> Textpassage

════════════════════

Leitsatz (amtlich)
Die Verlegung des satzungsmäßigen Sitzes einer in Deutschland gegründeten GmbH ins Ausland (hier: Portugal) kann nicht in das deutsche Handelsregister eingetragen werden (vgl. BayObLG v. 7.5.1992 - 3Z BR 14/92, AG 1992, 456 = GmbHR 1992, 529 = MDR 1992, 1039 = BayObLGReport 1992, 58 = BayObLGZ 1992, 113 = NJW-RR 1993, 43). Die neuere Rechtsprechung des EuGH über den Verstoß von nationalen Zuzugsbeschränkungen für EU-ausländische Kapitalgesellschaften gegen die Niederlassungsfreiheit (vgl. zuletzt "Überseering" und "Inspire Art") hat hieran nichts geändert.
Verfahrensgang
LG München I (Beschluss vom 31.07.2003; Aktenzeichen 17 HK T 7993/03) |
Tenor
I. Die weitere Beschwerde gegen den Beschluss des LG München I vom 31.7.2003 wird zurückgewiesen.
II. Der Geschäftswert der weiteren Beschwerde beträgt 10.000 Euro.

════════════════════

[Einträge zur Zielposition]
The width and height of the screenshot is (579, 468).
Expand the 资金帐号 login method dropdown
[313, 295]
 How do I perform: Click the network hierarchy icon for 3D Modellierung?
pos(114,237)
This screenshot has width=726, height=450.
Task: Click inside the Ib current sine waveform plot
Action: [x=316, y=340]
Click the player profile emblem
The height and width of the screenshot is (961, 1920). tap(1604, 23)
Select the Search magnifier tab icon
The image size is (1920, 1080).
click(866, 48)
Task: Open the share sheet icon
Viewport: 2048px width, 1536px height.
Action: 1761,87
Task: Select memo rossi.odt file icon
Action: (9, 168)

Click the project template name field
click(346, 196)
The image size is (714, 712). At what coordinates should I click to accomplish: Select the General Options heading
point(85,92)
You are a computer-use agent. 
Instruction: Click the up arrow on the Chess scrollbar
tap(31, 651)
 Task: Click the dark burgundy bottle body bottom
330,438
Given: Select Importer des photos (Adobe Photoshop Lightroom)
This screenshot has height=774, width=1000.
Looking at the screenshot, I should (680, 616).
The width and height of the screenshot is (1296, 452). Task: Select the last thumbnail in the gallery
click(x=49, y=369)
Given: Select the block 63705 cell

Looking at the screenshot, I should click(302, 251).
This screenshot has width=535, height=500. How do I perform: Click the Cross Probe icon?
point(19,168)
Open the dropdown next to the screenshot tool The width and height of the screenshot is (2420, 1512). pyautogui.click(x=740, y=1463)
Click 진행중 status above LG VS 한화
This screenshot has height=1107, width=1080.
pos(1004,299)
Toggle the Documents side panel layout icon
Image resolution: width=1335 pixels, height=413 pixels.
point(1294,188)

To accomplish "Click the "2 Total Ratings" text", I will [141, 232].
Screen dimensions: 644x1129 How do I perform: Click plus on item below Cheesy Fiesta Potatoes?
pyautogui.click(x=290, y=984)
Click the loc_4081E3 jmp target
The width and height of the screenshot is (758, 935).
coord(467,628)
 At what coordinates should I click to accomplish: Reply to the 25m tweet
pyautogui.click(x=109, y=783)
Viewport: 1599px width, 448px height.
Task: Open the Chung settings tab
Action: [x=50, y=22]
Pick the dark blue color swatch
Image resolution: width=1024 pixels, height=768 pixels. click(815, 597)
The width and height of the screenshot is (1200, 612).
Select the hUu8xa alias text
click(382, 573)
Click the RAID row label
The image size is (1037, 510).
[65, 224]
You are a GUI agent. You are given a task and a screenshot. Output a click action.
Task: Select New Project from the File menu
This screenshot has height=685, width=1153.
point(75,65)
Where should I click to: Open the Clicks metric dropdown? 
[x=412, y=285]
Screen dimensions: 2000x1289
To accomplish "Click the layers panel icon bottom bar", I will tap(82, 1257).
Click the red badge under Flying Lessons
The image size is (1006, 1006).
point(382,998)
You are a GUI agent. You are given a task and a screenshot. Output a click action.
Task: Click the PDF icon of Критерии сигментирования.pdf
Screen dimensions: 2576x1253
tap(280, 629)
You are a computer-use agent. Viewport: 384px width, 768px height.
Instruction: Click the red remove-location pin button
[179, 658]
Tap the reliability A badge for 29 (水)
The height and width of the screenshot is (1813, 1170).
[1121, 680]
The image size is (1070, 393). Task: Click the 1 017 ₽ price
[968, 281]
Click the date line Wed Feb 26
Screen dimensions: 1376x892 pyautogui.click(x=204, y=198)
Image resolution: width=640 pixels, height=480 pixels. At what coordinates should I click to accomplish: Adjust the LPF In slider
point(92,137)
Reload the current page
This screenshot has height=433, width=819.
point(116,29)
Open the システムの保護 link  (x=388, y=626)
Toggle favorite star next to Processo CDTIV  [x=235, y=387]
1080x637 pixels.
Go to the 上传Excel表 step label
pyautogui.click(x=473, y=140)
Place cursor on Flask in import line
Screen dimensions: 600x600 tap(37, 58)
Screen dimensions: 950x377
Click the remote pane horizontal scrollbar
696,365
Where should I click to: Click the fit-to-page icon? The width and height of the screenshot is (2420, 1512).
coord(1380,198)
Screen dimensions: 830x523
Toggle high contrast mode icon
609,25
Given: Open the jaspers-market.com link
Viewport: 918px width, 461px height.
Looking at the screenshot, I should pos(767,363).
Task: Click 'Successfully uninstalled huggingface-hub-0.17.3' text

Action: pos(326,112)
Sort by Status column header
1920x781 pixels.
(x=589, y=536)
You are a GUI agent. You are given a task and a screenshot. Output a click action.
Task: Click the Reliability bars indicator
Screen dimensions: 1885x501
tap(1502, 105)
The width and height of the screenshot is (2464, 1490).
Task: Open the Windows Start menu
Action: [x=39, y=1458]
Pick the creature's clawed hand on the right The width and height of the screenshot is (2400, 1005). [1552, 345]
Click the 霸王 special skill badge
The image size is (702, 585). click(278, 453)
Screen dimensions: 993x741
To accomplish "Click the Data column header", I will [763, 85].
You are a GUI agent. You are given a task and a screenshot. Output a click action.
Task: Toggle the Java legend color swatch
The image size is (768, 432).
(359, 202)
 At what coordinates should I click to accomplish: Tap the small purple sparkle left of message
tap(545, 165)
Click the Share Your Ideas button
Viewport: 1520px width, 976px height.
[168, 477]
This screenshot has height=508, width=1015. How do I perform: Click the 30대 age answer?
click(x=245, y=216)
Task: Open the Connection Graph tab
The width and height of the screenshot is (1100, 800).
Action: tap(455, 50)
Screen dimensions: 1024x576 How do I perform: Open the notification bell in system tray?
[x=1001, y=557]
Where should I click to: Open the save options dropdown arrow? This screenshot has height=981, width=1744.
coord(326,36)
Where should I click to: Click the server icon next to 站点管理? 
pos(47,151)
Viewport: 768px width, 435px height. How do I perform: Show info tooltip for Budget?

════════════════════

> Aufgabe
Schreibe den Text zur Sitzverlegung einer GmbH von „Die Verlegung des“ bis hinunter zu „beträgt 10.000 Euro.“ neu und setze dabei „Spanien“ an die Stelle von „Portugal“.

> Ergebnis
Die Verlegung des satzungsmäßigen Sitzes einer in Deutschland gegründeten GmbH ins Ausland (hier: Spanien) kann nicht in das deutsche Handelsregister eingetragen werden (vgl. BayObLG v. 7.5.1992 - 3Z BR 14/92, AG 1992, 456 = GmbHR 1992, 529 = MDR 1992, 1039 = BayObLGReport 1992, 58 = BayObLGZ 1992, 113 = NJW-RR 1993, 43). Die neuere Rechtsprechung des EuGH über den Verstoß von nationalen Zuzugsbeschränkungen für EU-ausländische Kapitalgesellschaften gegen die Niederlassungsfreiheit (vgl. zuletzt "Überseering" und "Inspire Art") hat hieran nichts geändert.
Verfahrensgang
LG München I (Beschluss vom 31.07.2003; Aktenzeichen 17 HK T 7993/03) |
Tenor
I. Die weitere Beschwerde gegen den Beschluss des LG München I vom 31.7.2003 wird zurückgewiesen.
II. Der Geschäftswert der weiteren Beschwerde beträgt 10.000 Euro.